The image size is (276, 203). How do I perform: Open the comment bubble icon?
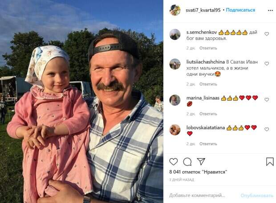click(x=187, y=162)
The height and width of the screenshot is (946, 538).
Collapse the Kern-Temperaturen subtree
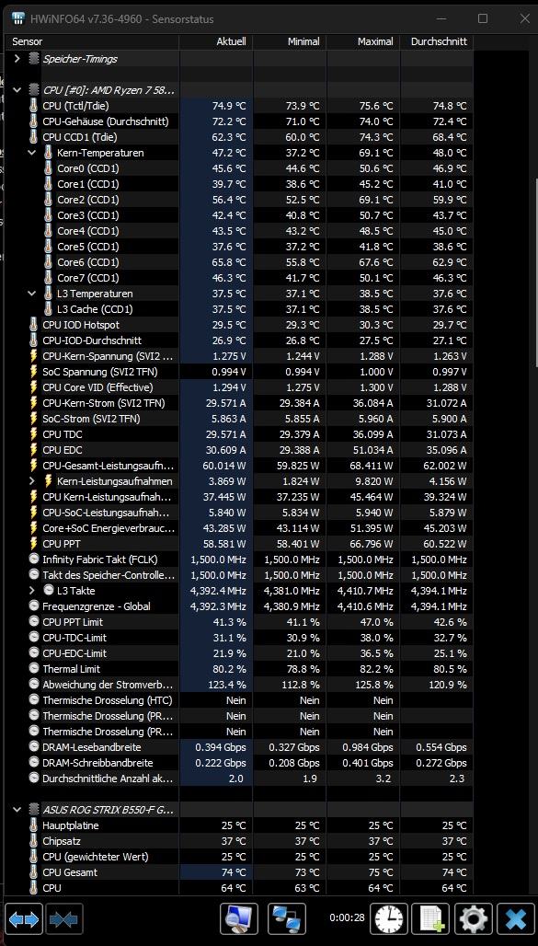[32, 153]
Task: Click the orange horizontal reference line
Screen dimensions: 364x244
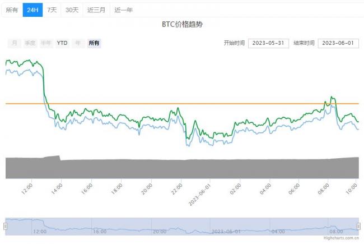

_YOUR INSTRUCTIONS_
Your task is to set down each line above verbatim while excluding the pictures.

_RESPONSE BOX_
The image size is (276, 203). How do I perform: Open the comment bubble icon?
click(x=187, y=162)
The height and width of the screenshot is (946, 538).
Collapse the Kern-Temperaturen subtree
[32, 153]
Task: Click the orange horizontal reference line
Screen dimensions: 364x244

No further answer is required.